[Opening Exercise materials section]

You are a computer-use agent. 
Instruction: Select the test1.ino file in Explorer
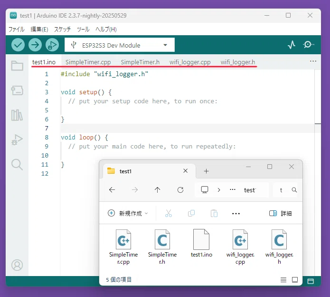(201, 244)
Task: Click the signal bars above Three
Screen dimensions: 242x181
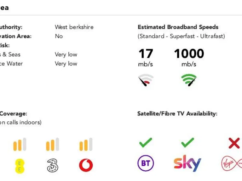Action: tap(53, 145)
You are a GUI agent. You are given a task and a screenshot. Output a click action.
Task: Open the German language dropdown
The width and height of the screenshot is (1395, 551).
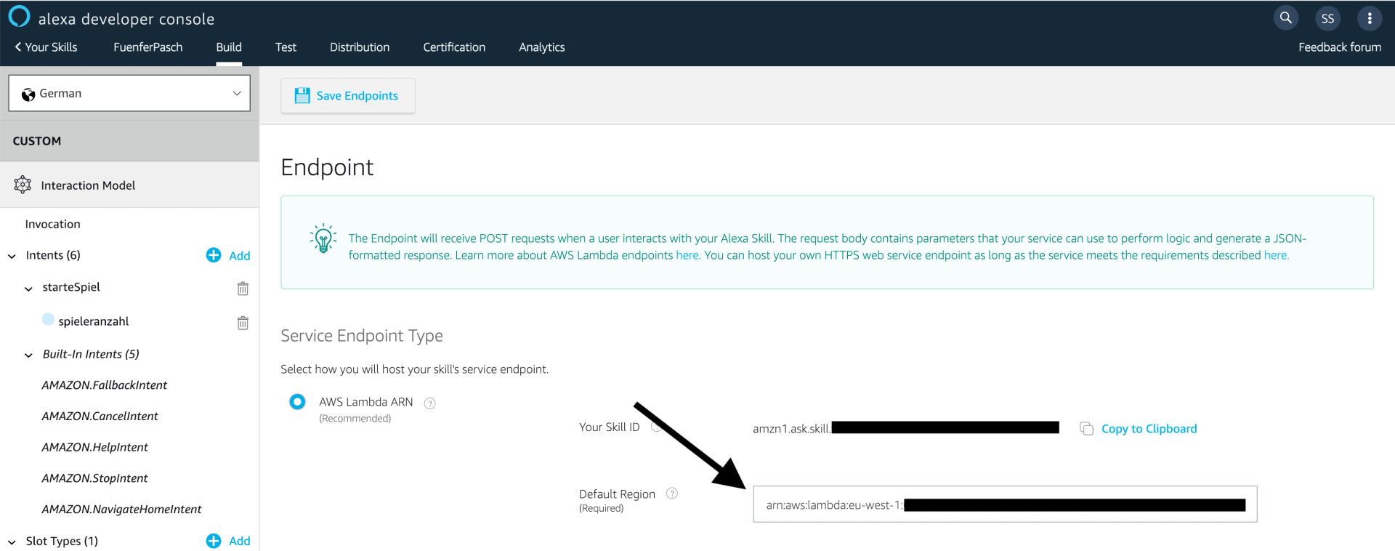click(129, 94)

[Closing Exercise materials section]

*What is being asked*:
In the data, the line that contains "You are a GUI" begins the part to write out; restate it and each line after it word for word through the end, with no pictures.

*Completed exercise*:
You are a GUI agent. You are given a task and a screenshot. Output a click action.
Task: Open the German language dropdown
The width and height of the screenshot is (1395, 551).
click(129, 94)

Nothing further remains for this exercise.